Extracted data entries

.....

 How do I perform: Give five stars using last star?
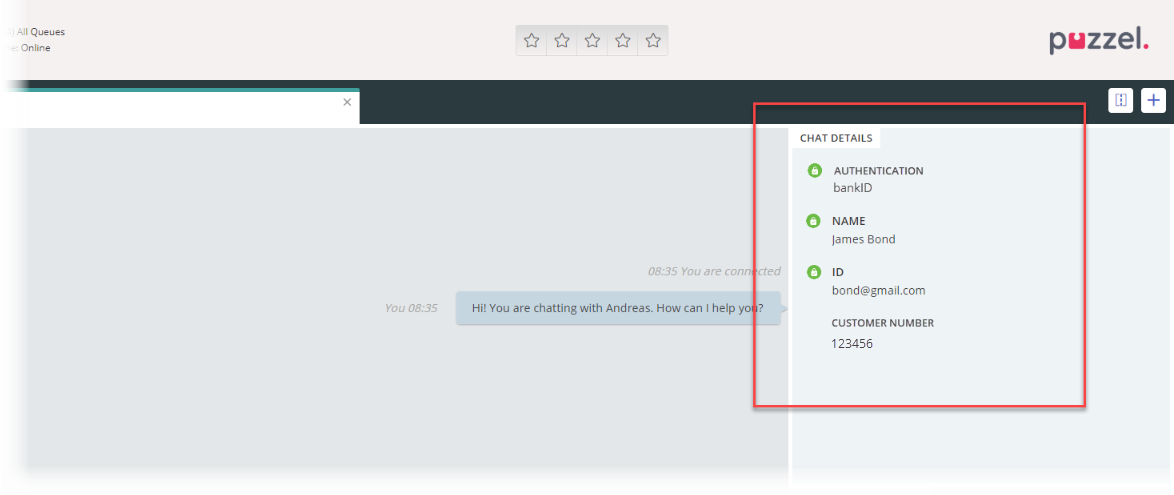653,40
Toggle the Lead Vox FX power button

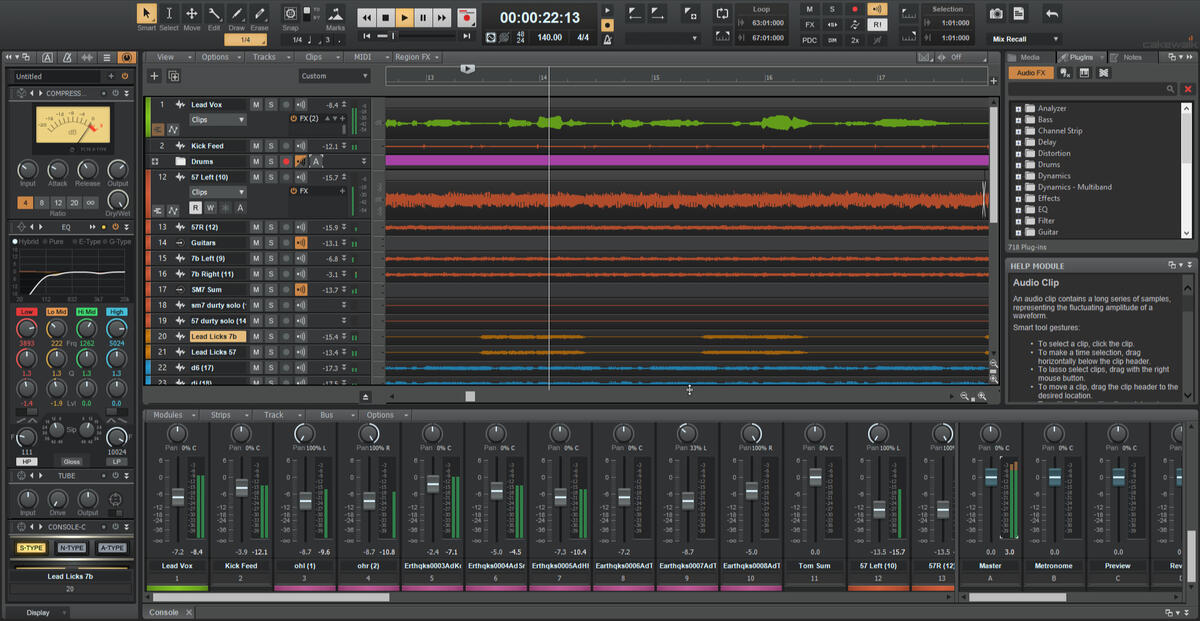pyautogui.click(x=293, y=119)
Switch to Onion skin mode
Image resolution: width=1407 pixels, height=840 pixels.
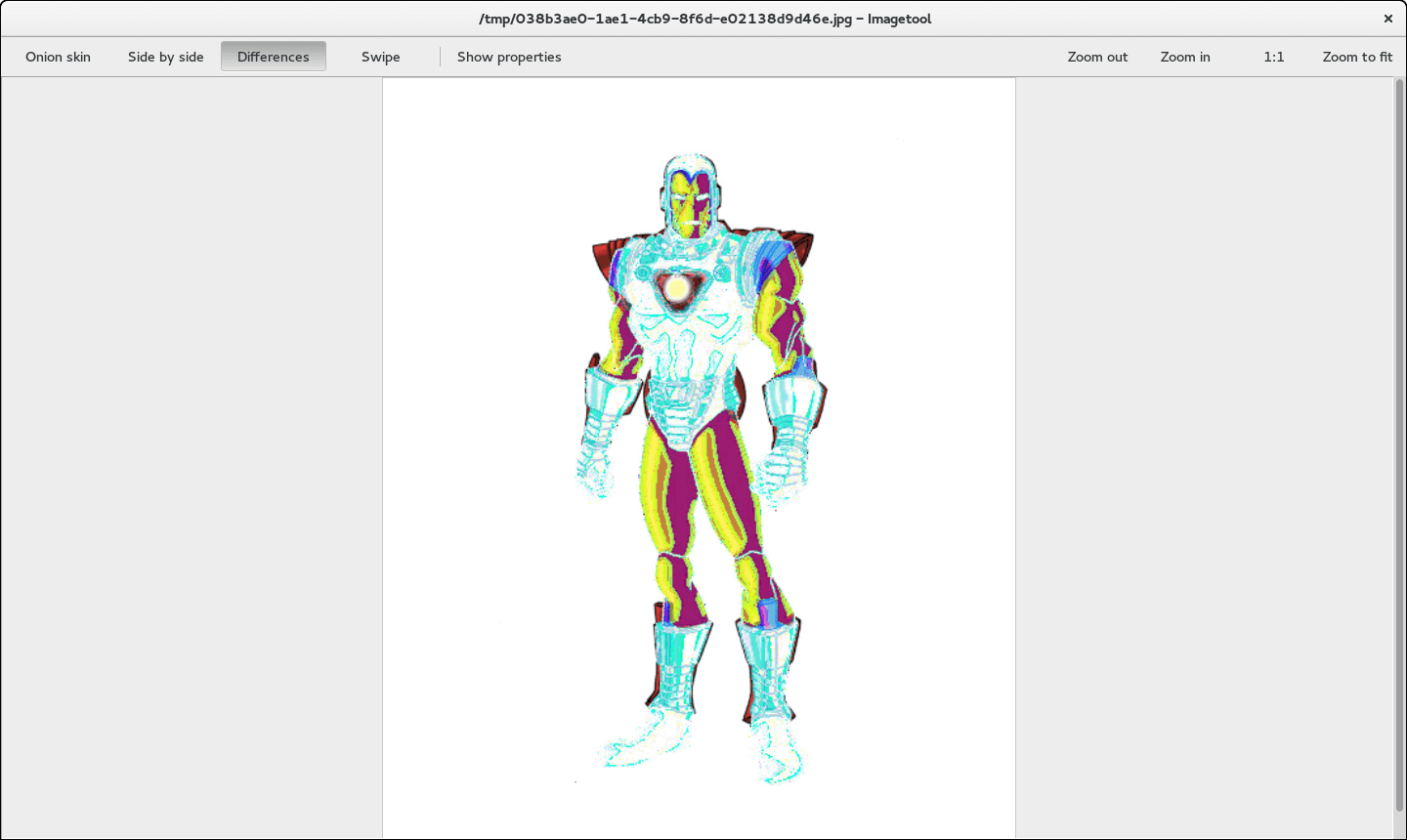click(x=58, y=57)
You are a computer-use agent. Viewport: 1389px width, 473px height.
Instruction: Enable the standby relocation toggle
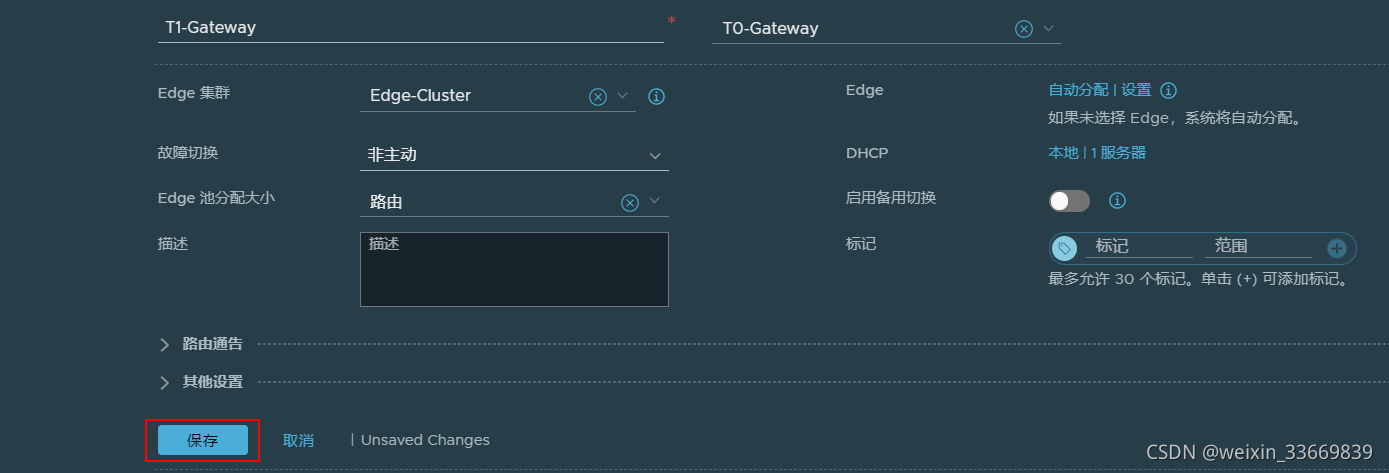(1069, 201)
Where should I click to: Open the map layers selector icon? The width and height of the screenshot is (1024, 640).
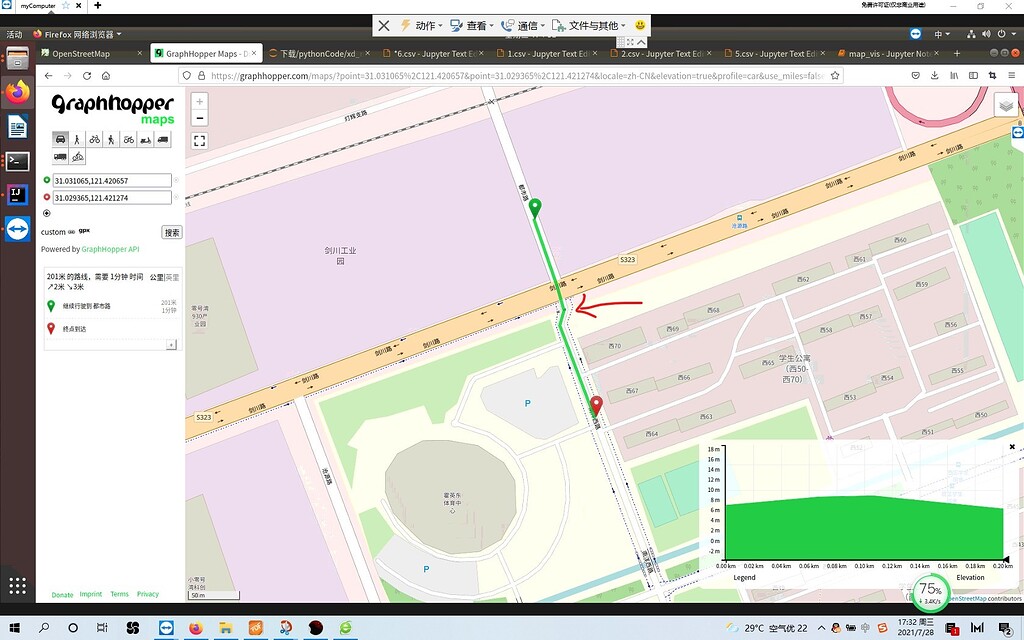tap(1006, 104)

.....

_Task description_: Please render the lines of the entries above as a JSON list of strings, one string per line, skipping blank lines. Leave the pictures out.

_Right answer_:
[
  " How do I perform: Give five stars using last star?",
  "653,40",
  "Toggle the Lead Vox FX power button",
  "pyautogui.click(x=293, y=119)",
  "Switch to Onion skin mode",
  "Image resolution: width=1407 pixels, height=840 pixels.",
  "click(x=58, y=57)",
  "You are a computer-use agent. Viewport: 1389px width, 473px height.",
  "Instruction: Enable the standby relocation toggle",
  "(1069, 201)",
  "Where should I click to: Open the map layers selector icon? The width and height of the screenshot is (1024, 640).",
  "tap(1006, 104)"
]